K8S Lifecycle Automation Engineer (RARR Job 5420)
Job Skills
Job Description
Position Overview
We are seeking a Senior Kubernetes Platform Engineer to design and implement the ZeroTouch Build, Upgrade, and Certification pipeline for our on-premises GPU cloud platform. This role will focus on automating the Kubernetes layer and its dependencies (e.g., GPU drivers, networking, runtime) using 100% GitOps workflows. You will collaborate across teams to deliver a fully declarative, scalable, and reproducible infrastructure stack — from hardware to Kubernetes and platform services.
Key Responsibilities
-
Architect and implement GitOps-driven Kubernetes cluster lifecycle automation using tools like kubeadm, ClusterAPI, Helm, and Argo CD.
-
Develop and manage declarative infrastructure components for:
-
GPU stack deployment (e.g., NVIDIA GPU Operator)
-
Container runtime configuration (Containerd)
-
Networking layers (CNI plugins such as Calico, Cilium, etc.)
-
-
Lead automation initiatives to enable zero-touch upgrades and certification pipelines for Kubernetes clusters and workloads.
-
Maintain Git-backed sources of truth for all platform configurations and integrations.
-
Standardize deployment practices for multi-cluster GPU environments ensuring scalability, repeatability, and compliance.
-
Integrate observability, testing, and validation into continuous delivery (e.g., cluster conformance, GPU health checks).
-
Collaborate with infrastructure, security, and SRE teams to ensure smooth handoffs between hardware/OS and Kubernetes platform layers.
-
Mentor junior engineers and shape the platform automation roadmap.

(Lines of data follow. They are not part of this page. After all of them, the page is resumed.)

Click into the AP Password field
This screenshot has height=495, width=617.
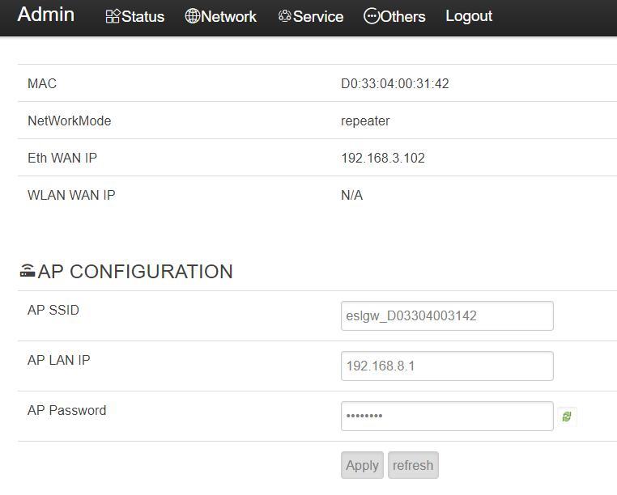tap(447, 417)
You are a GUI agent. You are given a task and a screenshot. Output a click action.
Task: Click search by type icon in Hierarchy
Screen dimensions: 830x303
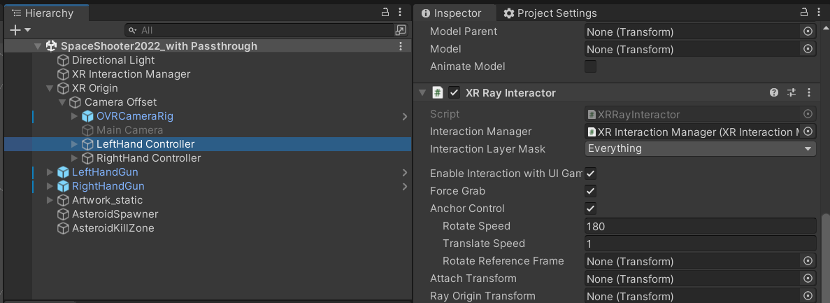(400, 30)
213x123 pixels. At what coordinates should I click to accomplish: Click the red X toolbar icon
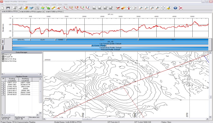coord(181,8)
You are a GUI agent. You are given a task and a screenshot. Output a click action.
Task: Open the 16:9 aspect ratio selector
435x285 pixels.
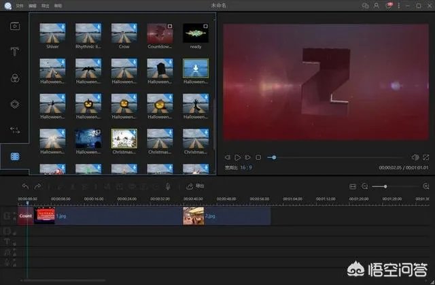[x=246, y=167]
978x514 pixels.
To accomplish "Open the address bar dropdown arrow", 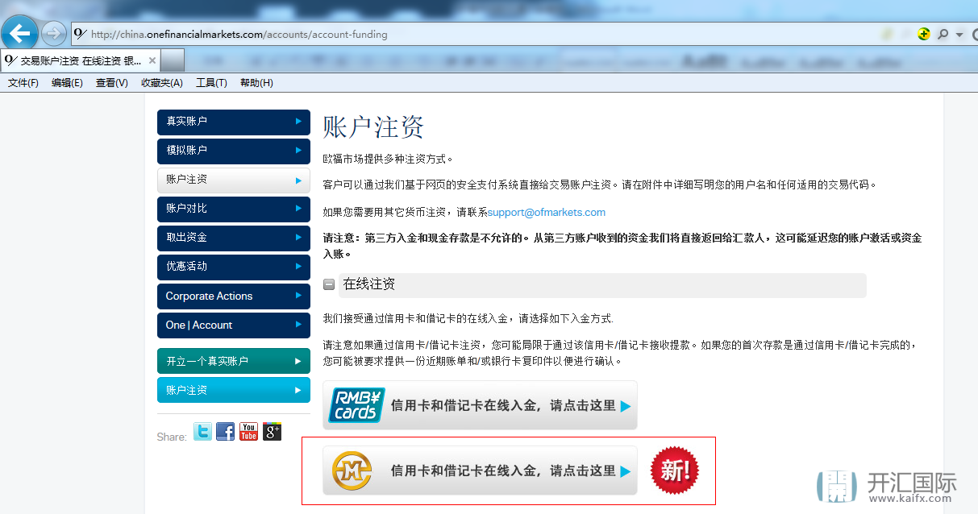I will click(959, 35).
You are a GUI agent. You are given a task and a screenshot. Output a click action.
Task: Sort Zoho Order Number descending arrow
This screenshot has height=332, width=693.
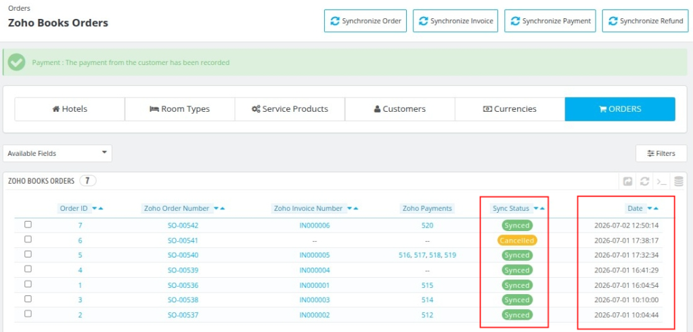216,208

Required Skills & Experience
-
10+ years of hands-on infrastructure engineering experience with strong Kubernetes focus.
-
Core expertise in: Kubernetes API, Helm templating, Argo CD, GitOps integration, Go/Python scripting, Containerd.
-
Deep knowledge of:
-
Kubernetes cluster management (kubeadm, ClusterAPI)
-
Argo CD for GitOps-based delivery
-
Helm for application and cluster add-on packaging
-
Containerd as a container runtime in GPU workloads
-
-
Experience deploying & managing NVIDIA GPU Operator or equivalent in production.
-
Strong understanding of CNI plugin ecosystems, network policies, and multi-tenant networking.
-
Proven track record with Infrastructure-as-Code using Git-based workflows.
-
Experience building Kubernetes clusters in on-premises environments (vs managed cloud services).
-
Solid scripting/automation skills (Bash, Python, Go).
-
Familiarity with Linux internals, systemd, and OS-level tuning for container workloads.
Preferred / Bonus Skills
-
Experience developing custom controllers/operators or Kubernetes API extensions.
-
Contributions to Kubernetes or CNCF projects.
-
Exposure to service meshes, ingress controllers, or workload identity providers.